SUPPLIED MATERIAL: Begin
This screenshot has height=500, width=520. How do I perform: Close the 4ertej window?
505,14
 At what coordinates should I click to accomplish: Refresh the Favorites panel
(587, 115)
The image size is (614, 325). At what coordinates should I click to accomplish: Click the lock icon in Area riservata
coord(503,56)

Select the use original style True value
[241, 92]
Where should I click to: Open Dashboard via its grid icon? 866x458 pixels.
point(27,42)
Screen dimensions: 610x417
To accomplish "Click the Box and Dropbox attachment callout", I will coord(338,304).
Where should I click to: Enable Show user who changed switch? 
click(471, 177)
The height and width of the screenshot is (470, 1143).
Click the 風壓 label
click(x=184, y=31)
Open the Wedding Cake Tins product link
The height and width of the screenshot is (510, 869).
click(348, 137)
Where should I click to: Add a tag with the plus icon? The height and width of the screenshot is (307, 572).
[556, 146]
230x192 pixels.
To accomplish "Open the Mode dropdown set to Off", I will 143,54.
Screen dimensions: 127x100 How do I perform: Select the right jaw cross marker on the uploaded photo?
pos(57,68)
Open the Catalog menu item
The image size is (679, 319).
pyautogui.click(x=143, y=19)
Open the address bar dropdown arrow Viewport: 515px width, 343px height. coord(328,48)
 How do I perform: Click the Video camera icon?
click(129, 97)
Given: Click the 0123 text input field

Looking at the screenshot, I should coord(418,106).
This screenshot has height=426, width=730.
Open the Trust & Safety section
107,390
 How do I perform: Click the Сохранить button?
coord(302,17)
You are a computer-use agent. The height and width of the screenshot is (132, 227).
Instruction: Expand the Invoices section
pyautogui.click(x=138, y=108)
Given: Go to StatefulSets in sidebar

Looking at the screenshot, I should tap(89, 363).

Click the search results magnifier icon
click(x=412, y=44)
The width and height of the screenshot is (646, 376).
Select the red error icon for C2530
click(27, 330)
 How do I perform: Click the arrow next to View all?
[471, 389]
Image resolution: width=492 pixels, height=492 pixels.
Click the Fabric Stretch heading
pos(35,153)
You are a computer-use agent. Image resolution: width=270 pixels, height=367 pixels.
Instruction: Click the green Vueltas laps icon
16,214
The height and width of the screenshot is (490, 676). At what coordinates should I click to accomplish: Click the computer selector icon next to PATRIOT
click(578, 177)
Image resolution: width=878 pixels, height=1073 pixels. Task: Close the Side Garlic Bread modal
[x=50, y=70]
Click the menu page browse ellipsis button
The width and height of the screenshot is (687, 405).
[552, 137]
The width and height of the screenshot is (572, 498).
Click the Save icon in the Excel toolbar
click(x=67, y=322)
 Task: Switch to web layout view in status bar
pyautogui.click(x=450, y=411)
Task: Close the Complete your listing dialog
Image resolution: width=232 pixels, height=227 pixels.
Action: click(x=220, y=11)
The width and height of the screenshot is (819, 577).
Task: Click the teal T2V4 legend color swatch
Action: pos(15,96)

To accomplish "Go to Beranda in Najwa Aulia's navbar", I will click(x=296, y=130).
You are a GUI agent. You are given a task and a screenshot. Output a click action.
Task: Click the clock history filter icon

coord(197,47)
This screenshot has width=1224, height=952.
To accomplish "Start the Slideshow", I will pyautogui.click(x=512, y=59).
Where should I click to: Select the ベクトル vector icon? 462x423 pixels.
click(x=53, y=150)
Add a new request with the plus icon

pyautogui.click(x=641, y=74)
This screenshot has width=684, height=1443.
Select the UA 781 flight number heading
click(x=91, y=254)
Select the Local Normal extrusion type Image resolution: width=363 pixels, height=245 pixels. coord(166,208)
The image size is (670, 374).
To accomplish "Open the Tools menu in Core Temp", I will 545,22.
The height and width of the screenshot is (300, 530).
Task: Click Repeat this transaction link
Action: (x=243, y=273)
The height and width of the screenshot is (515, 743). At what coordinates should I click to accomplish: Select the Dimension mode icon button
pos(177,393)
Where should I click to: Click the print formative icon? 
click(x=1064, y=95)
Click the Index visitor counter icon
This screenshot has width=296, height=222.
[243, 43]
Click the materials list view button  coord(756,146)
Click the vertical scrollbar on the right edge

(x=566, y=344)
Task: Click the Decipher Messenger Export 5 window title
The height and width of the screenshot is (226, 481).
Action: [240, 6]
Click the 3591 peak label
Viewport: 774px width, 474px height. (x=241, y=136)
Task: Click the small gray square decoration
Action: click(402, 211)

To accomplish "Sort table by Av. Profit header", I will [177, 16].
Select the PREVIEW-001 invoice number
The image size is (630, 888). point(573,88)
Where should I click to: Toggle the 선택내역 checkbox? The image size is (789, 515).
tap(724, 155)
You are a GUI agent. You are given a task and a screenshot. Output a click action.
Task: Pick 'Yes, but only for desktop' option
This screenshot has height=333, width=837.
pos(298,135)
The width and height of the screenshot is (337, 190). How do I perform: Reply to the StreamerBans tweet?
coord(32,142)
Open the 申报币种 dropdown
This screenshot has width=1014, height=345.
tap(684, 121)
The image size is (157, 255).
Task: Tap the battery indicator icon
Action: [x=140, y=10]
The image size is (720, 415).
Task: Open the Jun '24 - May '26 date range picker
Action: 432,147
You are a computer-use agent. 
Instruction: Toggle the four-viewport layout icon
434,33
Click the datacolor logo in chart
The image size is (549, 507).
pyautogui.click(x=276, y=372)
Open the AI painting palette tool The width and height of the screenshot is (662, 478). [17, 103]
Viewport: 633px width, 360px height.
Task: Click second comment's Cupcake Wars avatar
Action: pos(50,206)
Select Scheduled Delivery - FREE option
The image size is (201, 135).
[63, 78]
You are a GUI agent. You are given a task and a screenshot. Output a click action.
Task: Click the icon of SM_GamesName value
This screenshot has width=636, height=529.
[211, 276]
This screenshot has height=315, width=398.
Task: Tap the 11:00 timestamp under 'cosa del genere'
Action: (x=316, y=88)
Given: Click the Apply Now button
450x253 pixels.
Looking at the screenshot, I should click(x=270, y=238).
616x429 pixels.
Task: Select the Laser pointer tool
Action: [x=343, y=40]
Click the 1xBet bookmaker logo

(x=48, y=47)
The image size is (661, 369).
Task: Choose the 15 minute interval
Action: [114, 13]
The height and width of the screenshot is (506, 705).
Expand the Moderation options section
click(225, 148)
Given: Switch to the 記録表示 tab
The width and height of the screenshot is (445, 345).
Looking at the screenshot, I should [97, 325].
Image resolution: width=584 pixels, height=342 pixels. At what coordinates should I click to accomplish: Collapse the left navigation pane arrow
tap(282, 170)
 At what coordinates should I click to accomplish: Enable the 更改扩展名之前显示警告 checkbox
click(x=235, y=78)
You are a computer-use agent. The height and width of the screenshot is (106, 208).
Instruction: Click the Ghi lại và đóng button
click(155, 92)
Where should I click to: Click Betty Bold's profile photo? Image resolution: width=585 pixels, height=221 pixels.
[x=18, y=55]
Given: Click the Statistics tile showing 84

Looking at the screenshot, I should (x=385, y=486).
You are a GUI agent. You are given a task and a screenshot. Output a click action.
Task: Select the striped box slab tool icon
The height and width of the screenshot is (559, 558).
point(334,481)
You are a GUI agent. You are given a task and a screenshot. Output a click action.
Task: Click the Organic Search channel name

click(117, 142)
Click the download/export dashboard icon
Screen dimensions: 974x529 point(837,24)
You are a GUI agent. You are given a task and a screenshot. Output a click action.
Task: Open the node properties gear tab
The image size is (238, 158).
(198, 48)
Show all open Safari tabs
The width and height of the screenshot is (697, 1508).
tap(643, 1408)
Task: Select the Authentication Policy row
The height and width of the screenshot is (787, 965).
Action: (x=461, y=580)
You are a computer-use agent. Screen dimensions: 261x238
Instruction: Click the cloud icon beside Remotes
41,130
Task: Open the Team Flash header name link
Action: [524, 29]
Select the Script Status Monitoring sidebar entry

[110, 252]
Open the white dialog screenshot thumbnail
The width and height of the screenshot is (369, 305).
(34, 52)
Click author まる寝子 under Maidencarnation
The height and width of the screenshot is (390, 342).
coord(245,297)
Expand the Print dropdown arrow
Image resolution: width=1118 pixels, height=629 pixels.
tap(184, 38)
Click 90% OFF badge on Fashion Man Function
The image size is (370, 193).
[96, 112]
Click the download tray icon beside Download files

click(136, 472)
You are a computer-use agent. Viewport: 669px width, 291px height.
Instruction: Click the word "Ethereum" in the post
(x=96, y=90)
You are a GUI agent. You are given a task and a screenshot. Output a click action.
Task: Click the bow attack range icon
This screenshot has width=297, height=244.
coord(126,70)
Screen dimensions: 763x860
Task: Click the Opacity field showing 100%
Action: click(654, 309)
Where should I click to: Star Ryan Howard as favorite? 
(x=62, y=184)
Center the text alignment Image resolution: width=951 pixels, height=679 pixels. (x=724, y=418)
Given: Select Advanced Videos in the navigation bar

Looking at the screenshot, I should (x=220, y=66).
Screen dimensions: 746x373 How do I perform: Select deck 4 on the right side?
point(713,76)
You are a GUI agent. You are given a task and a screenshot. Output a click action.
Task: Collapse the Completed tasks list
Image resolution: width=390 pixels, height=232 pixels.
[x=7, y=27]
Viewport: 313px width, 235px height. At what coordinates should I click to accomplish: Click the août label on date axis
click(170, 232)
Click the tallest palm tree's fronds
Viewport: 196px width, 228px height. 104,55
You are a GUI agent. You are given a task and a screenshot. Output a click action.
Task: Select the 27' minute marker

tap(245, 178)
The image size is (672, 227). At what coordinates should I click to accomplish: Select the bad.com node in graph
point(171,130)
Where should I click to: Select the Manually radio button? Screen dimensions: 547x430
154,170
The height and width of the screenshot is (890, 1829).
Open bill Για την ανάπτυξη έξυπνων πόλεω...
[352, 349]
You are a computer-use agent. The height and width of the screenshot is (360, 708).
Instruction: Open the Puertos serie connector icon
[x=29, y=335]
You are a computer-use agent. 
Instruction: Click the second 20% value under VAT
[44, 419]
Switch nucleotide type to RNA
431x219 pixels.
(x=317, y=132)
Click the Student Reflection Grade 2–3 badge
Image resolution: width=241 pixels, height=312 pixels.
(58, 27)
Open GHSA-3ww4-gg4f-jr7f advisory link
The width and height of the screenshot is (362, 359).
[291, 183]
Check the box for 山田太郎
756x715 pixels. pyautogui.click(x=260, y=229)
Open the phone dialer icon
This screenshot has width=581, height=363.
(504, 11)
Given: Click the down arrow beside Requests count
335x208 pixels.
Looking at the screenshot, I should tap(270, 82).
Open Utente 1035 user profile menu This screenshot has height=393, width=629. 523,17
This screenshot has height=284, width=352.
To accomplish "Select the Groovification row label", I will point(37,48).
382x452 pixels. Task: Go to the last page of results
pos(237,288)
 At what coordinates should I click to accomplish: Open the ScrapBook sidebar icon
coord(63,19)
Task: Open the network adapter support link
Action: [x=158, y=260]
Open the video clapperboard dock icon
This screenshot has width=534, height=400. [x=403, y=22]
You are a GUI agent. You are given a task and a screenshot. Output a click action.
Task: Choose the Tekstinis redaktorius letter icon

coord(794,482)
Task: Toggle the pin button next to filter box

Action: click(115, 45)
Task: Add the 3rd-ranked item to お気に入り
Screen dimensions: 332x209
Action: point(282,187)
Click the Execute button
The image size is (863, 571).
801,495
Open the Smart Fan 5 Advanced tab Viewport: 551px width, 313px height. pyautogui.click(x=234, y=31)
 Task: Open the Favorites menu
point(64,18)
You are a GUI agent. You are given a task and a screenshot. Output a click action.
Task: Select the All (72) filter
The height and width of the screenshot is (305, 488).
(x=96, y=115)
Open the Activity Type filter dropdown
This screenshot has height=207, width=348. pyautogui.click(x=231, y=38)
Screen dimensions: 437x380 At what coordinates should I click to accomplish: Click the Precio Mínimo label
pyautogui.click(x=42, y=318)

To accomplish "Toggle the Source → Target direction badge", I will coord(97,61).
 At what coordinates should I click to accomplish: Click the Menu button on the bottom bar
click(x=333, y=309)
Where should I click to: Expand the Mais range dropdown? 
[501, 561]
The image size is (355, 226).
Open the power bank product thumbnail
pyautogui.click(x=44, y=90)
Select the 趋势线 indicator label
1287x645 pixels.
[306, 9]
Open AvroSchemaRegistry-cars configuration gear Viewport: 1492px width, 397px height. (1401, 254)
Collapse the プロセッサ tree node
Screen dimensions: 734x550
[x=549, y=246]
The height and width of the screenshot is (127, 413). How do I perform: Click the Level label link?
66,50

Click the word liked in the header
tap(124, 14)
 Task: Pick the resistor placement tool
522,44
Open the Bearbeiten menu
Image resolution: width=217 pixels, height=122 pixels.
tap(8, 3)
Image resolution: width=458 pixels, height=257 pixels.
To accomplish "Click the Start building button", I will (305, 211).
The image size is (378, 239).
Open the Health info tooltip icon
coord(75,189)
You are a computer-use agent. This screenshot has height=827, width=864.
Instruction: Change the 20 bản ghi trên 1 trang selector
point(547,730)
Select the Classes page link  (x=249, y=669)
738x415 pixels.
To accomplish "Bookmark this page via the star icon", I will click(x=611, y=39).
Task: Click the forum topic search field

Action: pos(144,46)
SUPPLIED MATERIAL: End
* [EXERCISE INSTRUCTIONS] With "badge" as the string to find, copy every line of the records that holds it.

* [ANSWER BOX]
Click 90% OFF badge on Fashion Man Function
Click the Student Reflection Grade 2–3 badge
To accomplish "Toggle the Source → Target direction badge", I will coord(97,61).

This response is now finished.